Material
══════════

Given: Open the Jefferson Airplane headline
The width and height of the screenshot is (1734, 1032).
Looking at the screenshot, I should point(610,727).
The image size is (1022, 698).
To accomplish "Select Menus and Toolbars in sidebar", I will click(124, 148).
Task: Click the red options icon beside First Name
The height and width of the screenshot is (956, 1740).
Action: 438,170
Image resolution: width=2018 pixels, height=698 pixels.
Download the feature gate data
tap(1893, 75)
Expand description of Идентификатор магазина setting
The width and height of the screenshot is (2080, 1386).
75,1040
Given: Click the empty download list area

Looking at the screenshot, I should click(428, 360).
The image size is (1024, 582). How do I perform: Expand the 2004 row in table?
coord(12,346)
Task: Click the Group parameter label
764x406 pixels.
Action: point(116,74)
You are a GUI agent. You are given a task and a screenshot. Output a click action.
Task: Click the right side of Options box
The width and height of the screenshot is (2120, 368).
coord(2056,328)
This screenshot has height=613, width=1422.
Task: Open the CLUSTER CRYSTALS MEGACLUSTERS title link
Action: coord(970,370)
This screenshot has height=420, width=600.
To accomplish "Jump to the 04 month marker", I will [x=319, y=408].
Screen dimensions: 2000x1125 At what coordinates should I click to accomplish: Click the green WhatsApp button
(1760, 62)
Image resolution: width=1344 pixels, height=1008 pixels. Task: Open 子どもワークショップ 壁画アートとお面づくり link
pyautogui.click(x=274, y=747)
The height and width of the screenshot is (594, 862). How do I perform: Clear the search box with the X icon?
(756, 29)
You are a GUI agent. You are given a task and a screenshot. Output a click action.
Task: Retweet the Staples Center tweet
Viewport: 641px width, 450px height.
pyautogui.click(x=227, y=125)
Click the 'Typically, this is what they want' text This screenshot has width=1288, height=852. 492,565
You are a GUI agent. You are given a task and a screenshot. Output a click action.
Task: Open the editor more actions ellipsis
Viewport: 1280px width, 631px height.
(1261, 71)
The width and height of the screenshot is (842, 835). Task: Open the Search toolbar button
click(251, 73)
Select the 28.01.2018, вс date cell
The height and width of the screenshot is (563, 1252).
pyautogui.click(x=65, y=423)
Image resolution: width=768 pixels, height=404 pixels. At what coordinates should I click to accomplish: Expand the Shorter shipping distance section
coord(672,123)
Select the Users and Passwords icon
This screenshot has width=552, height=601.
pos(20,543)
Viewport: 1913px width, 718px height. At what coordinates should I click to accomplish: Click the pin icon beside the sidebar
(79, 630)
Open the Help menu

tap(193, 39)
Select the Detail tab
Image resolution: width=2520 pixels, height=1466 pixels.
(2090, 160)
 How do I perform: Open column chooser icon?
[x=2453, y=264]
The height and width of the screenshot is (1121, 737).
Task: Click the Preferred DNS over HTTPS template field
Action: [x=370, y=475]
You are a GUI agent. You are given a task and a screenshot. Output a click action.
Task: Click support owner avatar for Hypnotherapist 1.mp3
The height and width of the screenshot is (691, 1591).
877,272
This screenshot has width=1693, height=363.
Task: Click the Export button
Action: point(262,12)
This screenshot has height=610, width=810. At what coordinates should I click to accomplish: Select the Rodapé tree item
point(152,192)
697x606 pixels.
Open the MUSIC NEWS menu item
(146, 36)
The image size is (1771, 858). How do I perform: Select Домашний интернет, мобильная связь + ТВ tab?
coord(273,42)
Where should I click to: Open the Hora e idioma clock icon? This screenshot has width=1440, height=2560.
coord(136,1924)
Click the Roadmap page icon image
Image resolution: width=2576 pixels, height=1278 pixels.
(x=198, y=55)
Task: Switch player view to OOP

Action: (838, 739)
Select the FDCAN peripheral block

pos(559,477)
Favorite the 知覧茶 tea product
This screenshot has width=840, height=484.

══════════

List every line of the listing above that contains the string "coordinates". Matching is case-sensitive.

Reply to the exercise
Screen dimensions: 2000x1125 At what coordinates should I click to accomplish: Click the green WhatsApp button
Image resolution: width=768 pixels, height=404 pixels. At what coordinates should I click to accomplish: Expand the Shorter shipping distance section
Viewport: 1913px width, 718px height. At what coordinates should I click to accomplish: Click the pin icon beside the sidebar
This screenshot has height=610, width=810. At what coordinates should I click to accomplish: Select the Rodapé tree item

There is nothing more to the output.